+++ Data supplied +++

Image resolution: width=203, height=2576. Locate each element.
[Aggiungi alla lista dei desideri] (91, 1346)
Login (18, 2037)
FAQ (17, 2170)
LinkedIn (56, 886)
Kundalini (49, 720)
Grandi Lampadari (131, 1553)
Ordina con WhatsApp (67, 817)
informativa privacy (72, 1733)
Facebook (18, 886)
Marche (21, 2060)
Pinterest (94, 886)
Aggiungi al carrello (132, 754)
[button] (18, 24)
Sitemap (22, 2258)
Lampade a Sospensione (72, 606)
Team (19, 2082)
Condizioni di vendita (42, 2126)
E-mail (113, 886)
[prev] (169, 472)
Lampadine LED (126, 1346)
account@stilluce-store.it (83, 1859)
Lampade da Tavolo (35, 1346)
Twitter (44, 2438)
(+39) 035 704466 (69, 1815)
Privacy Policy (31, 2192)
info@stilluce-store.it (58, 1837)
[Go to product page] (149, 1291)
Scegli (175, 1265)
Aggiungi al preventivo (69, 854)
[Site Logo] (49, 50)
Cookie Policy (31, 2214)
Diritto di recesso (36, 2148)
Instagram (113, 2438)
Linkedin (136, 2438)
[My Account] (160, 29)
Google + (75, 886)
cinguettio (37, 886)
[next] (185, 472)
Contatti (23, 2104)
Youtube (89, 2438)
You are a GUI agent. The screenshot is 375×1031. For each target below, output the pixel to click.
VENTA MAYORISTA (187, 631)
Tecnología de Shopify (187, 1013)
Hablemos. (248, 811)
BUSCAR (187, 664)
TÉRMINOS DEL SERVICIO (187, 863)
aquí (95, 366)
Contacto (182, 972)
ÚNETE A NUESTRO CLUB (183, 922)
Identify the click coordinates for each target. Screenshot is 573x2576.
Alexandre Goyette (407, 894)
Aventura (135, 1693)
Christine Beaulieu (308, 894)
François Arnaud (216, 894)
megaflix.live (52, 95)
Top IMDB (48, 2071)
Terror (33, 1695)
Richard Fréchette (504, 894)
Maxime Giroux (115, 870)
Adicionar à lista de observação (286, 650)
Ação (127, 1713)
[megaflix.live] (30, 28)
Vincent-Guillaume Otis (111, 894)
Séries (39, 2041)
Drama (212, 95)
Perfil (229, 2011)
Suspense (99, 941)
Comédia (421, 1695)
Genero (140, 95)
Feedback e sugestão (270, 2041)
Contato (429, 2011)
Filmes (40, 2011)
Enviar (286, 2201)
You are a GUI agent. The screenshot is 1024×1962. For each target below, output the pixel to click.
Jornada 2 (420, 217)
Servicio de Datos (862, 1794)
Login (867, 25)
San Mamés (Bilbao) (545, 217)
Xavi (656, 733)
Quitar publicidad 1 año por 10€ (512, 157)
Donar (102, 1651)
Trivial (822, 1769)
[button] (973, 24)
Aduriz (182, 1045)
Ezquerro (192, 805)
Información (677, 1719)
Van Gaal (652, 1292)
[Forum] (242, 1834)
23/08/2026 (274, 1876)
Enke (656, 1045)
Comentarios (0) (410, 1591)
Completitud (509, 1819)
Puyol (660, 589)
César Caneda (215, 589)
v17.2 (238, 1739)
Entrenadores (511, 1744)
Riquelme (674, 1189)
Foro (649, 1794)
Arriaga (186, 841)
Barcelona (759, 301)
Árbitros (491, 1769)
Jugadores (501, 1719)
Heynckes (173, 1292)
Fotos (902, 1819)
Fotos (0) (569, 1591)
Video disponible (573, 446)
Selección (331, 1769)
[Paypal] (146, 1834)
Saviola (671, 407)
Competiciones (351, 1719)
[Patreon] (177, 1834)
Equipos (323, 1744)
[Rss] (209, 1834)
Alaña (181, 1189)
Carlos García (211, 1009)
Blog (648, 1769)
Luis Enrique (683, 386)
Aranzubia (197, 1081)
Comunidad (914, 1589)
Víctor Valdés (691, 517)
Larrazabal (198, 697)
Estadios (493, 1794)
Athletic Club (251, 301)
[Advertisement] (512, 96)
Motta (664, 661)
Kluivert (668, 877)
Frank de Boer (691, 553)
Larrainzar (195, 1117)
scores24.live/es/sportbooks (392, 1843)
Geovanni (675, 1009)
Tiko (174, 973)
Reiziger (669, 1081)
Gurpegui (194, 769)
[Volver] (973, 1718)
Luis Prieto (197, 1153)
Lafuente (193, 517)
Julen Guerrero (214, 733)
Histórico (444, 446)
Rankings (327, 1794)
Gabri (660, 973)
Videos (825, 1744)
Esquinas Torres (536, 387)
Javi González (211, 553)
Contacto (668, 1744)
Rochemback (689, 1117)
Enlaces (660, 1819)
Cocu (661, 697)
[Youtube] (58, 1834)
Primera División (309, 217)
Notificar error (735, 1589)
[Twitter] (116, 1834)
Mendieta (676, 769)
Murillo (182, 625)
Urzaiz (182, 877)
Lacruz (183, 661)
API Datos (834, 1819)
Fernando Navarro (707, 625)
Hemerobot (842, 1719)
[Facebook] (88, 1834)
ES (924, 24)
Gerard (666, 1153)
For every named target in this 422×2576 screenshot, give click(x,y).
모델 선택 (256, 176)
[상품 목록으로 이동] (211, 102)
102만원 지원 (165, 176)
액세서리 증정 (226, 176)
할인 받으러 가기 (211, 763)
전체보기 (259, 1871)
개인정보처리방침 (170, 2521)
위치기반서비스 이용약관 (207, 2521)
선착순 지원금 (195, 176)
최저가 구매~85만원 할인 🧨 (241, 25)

+++

> **Problem statement**
Your answer should be the data above, retyped in full and unaltered.

> **Answer**
Image resolution: width=203, height=2576. Locate each element.
[Aggiungi alla lista dei desideri] (91, 1346)
Login (18, 2037)
FAQ (17, 2170)
LinkedIn (56, 886)
Kundalini (49, 720)
Grandi Lampadari (131, 1553)
Ordina con WhatsApp (67, 817)
informativa privacy (72, 1733)
Facebook (18, 886)
Marche (21, 2060)
Pinterest (94, 886)
Aggiungi al carrello (132, 754)
[button] (18, 24)
Sitemap (22, 2258)
Lampade a Sospensione (72, 606)
Team (19, 2082)
Condizioni di vendita (42, 2126)
E-mail (113, 886)
[prev] (169, 472)
Lampadine LED (126, 1346)
account@stilluce-store.it (83, 1859)
Lampade da Tavolo (35, 1346)
Twitter (44, 2438)
(+39) 035 704466 (69, 1815)
Privacy Policy (31, 2192)
info@stilluce-store.it (58, 1837)
[Go to product page] (149, 1291)
Scegli (175, 1265)
Aggiungi al preventivo (69, 854)
[Site Logo] (49, 50)
Cookie Policy (31, 2214)
Diritto di recesso (36, 2148)
Instagram (113, 2438)
Linkedin (136, 2438)
[My Account] (160, 29)
Google + (75, 886)
cinguettio (37, 886)
[next] (185, 472)
Contatti (23, 2104)
Youtube (89, 2438)
You are a GUI agent. The screenshot is 375×1031. For each target below, output the pixel to click.
VENTA MAYORISTA (187, 631)
Tecnología de Shopify (187, 1013)
Hablemos. (248, 811)
BUSCAR (187, 664)
TÉRMINOS DEL SERVICIO (187, 863)
aquí (95, 366)
Contacto (182, 972)
ÚNETE A NUESTRO CLUB (183, 922)
Identify the click coordinates for each target. Screenshot is 573x2576.
Alexandre Goyette (407, 894)
Aventura (135, 1693)
Christine Beaulieu (308, 894)
François Arnaud (216, 894)
megaflix.live (52, 95)
Top IMDB (48, 2071)
Terror (33, 1695)
Richard Fréchette (504, 894)
Maxime Giroux (115, 870)
Adicionar à lista de observação (286, 650)
Ação (127, 1713)
[megaflix.live] (30, 28)
Vincent-Guillaume Otis (111, 894)
Séries (39, 2041)
Drama (212, 95)
Perfil (229, 2011)
Suspense (99, 941)
Comédia (421, 1695)
Genero (140, 95)
Feedback e sugestão (270, 2041)
Contato (429, 2011)
Filmes (40, 2011)
Enviar (286, 2201)
You are a GUI agent. The screenshot is 1024×1962. For each target below, output the pixel to click.
Jornada 2 (420, 217)
Servicio de Datos (862, 1794)
Login (867, 25)
San Mamés (Bilbao) (545, 217)
Xavi (656, 733)
Quitar publicidad 1 año por 10€ (512, 157)
Donar (102, 1651)
Trivial (822, 1769)
[button] (973, 24)
Aduriz (182, 1045)
Ezquerro (192, 805)
Información (677, 1719)
Van Gaal (652, 1292)
[Forum] (242, 1834)
23/08/2026 (274, 1876)
Enke (656, 1045)
Comentarios (0) (410, 1591)
Completitud (509, 1819)
Puyol (660, 589)
César Caneda (215, 589)
v17.2 (238, 1739)
Entrenadores (511, 1744)
Riquelme (674, 1189)
Foro (649, 1794)
Arriaga (186, 841)
Barcelona (759, 301)
Árbitros (491, 1769)
Jugadores (501, 1719)
Heynckes (173, 1292)
Fotos (902, 1819)
Fotos (0) (569, 1591)
Video disponible (573, 446)
Selección (331, 1769)
[Paypal] (146, 1834)
Saviola (671, 407)
Competiciones (351, 1719)
[Patreon] (177, 1834)
Equipos (323, 1744)
[Rss] (209, 1834)
Alaña (181, 1189)
Carlos García (211, 1009)
Blog (648, 1769)
Luis Enrique (683, 386)
Aranzubia (197, 1081)
Comunidad (914, 1589)
Víctor Valdés (691, 517)
Larrazabal (198, 697)
Estadios (493, 1794)
Athletic Club (251, 301)
[Advertisement] (512, 96)
Motta (664, 661)
Kluivert (668, 877)
Frank de Boer (691, 553)
Larrainzar (195, 1117)
scores24.live/es/sportbooks (392, 1843)
Geovanni (675, 1009)
Tiko (174, 973)
Reiziger (669, 1081)
Gurpegui (194, 769)
[Volver] (973, 1718)
Luis Prieto (197, 1153)
Lafuente (193, 517)
Julen Guerrero (214, 733)
Histórico (444, 446)
Rankings (327, 1794)
Gabri (660, 973)
Videos (825, 1744)
Esquinas Torres (536, 387)
Javi González (211, 553)
Contacto (668, 1744)
Rochemback (689, 1117)
Enlaces (660, 1819)
Cocu (661, 697)
[Youtube] (58, 1834)
Primera División (309, 217)
Notificar error (735, 1589)
[Twitter] (116, 1834)
Mendieta (676, 769)
Murillo (182, 625)
Urzaiz (182, 877)
Lacruz (183, 661)
API Datos (834, 1819)
Fernando Navarro (707, 625)
Hemerobot (842, 1719)
[Facebook] (88, 1834)
ES (924, 24)
Gerard (666, 1153)
For every named target in this 422×2576 screenshot, give click(x,y).
모델 선택 (256, 176)
[상품 목록으로 이동] (211, 102)
102만원 지원 (165, 176)
액세서리 증정 (226, 176)
할인 받으러 가기 (211, 763)
전체보기 (259, 1871)
개인정보처리방침 (170, 2521)
위치기반서비스 이용약관 (207, 2521)
선착순 지원금 (195, 176)
최저가 구매~85만원 할인 🧨 (241, 25)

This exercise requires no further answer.